What is the nature of the human mind? The Emory Center for Mind, Brain, and Culture (CMBC) brings together scholars and researchers from diverse fields and perspectives to seek new answers to this fundamental question. Neuroscientists, cognitive psychologists, biological and cultural anthropologists, sociologists, geneticists, behavioral scientists, computer scientists, linguists, philosophers, artists, writers, and historians all pursue an understanding of the human mind, but institutional isolation, the lack of a shared vocabulary, and other communication barriers present obstacles to realizing the potential for interdisciplinary synthesis, synergy, and innovation. It is our mission to support and foster discussion, scholarship, training, and collaboration across diverse disciplines to promote research at the intersection of mind, brain, and culture. What brain mechanisms underlie cognition, emotion, and intelligence and how did these abilities evolve? How do our core mental abilities shape the expression of culture and how is the mind and brain in turn shaped by social and cultural innovations? Such questions demand an interdisciplinary approach. Great progress has been made in understanding the neurophysiological basis of mental states; positioning this understanding in the broader context of human experience, culture, diversity, and evolution is an exciting challenge for the future.

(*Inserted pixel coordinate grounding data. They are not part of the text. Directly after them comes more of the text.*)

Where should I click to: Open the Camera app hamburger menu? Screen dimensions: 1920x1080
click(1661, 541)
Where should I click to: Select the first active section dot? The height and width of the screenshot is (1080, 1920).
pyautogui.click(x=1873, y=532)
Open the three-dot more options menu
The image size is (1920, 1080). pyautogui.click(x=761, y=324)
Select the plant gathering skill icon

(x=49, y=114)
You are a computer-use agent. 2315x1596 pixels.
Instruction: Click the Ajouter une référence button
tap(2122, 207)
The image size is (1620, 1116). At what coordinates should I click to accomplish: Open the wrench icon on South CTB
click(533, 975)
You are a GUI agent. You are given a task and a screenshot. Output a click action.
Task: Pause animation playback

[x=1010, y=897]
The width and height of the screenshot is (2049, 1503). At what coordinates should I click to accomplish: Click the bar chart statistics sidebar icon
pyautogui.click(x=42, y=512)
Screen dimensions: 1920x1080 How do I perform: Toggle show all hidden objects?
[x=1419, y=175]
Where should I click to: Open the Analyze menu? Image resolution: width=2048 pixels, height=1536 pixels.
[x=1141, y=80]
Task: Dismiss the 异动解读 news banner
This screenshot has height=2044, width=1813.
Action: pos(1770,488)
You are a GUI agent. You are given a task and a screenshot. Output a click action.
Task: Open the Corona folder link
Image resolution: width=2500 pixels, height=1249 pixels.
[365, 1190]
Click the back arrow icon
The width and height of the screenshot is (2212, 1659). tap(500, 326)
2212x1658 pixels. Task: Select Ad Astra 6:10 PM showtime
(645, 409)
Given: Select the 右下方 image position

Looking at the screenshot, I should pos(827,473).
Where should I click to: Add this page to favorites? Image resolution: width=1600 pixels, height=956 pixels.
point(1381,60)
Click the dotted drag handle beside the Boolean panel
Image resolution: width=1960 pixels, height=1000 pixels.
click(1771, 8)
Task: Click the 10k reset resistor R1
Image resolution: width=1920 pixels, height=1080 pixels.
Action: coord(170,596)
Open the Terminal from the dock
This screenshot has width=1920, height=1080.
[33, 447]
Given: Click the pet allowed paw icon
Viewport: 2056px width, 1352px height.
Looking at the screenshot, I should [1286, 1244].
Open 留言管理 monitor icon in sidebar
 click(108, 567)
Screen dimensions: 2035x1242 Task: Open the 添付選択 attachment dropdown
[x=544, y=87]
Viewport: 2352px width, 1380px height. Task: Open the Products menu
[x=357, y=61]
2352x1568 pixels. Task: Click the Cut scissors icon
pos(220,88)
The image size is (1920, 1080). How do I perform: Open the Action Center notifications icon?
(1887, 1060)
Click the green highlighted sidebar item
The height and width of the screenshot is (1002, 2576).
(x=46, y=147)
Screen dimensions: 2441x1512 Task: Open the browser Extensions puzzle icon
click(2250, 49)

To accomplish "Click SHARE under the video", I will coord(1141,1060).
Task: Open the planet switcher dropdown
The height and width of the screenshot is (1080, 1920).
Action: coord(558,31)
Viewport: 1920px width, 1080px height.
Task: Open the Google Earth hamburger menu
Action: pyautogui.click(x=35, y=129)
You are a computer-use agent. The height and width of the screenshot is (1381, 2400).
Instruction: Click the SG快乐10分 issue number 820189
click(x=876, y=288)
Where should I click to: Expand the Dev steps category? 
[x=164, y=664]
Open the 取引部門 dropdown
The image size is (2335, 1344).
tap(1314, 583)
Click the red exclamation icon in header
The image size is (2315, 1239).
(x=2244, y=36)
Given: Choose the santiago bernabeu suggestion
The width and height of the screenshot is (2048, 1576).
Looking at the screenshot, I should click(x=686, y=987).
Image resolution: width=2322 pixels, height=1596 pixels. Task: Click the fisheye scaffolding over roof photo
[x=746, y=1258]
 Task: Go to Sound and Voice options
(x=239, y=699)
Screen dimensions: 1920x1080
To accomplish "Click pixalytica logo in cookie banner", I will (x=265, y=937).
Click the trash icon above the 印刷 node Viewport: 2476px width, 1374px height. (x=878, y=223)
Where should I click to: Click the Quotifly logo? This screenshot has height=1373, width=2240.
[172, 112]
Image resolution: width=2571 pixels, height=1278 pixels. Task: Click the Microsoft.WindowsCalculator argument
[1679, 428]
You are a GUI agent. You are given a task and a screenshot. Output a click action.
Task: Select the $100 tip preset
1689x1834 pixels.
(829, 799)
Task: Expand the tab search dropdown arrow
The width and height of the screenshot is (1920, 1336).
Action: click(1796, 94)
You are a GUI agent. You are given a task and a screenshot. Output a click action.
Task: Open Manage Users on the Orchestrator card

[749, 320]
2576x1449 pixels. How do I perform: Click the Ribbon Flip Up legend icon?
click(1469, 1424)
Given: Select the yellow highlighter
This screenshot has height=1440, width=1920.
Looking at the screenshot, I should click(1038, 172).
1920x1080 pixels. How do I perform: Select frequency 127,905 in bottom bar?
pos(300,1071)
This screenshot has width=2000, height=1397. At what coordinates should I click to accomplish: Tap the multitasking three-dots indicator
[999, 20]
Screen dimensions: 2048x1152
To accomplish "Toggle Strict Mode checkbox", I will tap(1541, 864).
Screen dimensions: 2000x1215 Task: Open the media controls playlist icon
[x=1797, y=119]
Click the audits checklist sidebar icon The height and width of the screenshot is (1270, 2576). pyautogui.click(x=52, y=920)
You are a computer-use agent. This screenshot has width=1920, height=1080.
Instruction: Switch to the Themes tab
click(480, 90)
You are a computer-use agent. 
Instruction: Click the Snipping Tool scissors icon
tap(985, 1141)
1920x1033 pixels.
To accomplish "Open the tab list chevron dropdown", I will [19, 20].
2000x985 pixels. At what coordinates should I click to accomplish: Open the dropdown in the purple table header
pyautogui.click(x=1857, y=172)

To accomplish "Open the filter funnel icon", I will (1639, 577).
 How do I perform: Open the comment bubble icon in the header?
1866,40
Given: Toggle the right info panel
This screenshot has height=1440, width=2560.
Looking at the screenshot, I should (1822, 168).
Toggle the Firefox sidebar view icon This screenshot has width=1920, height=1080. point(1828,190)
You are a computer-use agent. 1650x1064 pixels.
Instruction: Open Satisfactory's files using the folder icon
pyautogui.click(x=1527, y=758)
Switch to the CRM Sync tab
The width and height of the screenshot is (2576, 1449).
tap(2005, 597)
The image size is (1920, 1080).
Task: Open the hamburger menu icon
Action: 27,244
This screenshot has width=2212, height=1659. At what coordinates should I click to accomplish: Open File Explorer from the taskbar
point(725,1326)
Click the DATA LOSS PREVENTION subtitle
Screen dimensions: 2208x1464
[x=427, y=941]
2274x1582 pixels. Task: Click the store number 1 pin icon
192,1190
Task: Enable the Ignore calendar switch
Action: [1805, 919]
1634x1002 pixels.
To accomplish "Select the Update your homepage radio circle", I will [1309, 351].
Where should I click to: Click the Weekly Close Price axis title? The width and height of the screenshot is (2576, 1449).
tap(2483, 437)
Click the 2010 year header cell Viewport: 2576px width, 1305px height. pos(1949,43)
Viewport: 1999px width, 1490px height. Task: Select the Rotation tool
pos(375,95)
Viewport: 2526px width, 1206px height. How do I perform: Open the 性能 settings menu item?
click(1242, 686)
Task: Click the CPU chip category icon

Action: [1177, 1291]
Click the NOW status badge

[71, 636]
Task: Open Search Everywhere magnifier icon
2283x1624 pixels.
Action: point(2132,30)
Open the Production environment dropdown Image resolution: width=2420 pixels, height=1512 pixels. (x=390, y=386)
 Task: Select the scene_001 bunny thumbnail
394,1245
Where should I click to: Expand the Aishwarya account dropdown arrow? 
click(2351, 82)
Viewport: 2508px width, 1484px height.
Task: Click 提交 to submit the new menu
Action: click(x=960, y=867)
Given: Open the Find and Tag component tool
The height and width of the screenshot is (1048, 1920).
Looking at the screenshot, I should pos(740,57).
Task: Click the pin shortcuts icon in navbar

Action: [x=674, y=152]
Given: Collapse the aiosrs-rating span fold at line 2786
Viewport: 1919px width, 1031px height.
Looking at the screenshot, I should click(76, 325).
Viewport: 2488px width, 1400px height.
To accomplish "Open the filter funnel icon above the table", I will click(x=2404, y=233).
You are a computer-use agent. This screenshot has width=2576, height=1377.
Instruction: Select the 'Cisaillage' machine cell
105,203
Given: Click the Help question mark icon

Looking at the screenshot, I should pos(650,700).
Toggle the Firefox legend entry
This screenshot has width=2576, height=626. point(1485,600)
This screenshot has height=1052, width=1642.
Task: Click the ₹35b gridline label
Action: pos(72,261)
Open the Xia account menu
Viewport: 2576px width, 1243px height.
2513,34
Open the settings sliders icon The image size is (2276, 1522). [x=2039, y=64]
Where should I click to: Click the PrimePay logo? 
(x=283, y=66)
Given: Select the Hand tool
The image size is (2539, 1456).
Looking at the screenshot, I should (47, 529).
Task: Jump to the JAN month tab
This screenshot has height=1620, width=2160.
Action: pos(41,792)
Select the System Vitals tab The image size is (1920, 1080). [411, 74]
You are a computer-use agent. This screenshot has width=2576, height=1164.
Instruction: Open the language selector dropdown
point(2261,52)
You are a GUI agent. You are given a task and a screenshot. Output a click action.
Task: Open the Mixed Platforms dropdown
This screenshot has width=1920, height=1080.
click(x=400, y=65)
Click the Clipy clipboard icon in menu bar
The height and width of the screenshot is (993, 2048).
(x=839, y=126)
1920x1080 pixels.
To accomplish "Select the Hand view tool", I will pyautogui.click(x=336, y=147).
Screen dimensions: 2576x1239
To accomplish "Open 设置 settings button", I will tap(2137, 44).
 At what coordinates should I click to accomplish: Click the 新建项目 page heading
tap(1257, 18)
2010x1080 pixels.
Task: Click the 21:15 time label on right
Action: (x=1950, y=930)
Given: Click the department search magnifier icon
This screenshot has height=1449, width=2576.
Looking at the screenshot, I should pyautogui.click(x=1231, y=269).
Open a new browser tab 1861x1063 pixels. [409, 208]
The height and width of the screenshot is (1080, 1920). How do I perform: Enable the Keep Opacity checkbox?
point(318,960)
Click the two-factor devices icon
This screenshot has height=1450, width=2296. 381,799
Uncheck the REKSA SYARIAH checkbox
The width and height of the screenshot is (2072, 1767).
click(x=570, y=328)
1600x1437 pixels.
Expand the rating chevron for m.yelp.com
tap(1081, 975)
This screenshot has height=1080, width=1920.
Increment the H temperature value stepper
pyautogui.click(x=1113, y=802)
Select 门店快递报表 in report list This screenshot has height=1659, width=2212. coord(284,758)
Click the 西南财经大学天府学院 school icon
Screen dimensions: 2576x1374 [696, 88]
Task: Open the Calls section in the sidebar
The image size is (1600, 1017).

By bringing together scholars and researchers from diverse fields and across the college, university, area institutions, and beyond, the Center for Mind, Brain, and Culture (CMBC) seeks to build on and expand our current understanding to explore how a deeper appreciation of diversity, difference, context, and change can inform understanding of mind, brain, and behavior. In order to promote intellectual exchange and discussion across disciplines, the CMBC hosts diverse programming, including lectures by scholars conducting cutting-edge cross-disciplinary research, symposia and conferences on targeted innovative themes, lunch discussions to foster collaboration across fields, and public conversations to extend our reach to the greater Atlanta community. Through our CMBC Graduate Certificate Program, we are training the next generation of interdisciplinary scholars to continue this mission.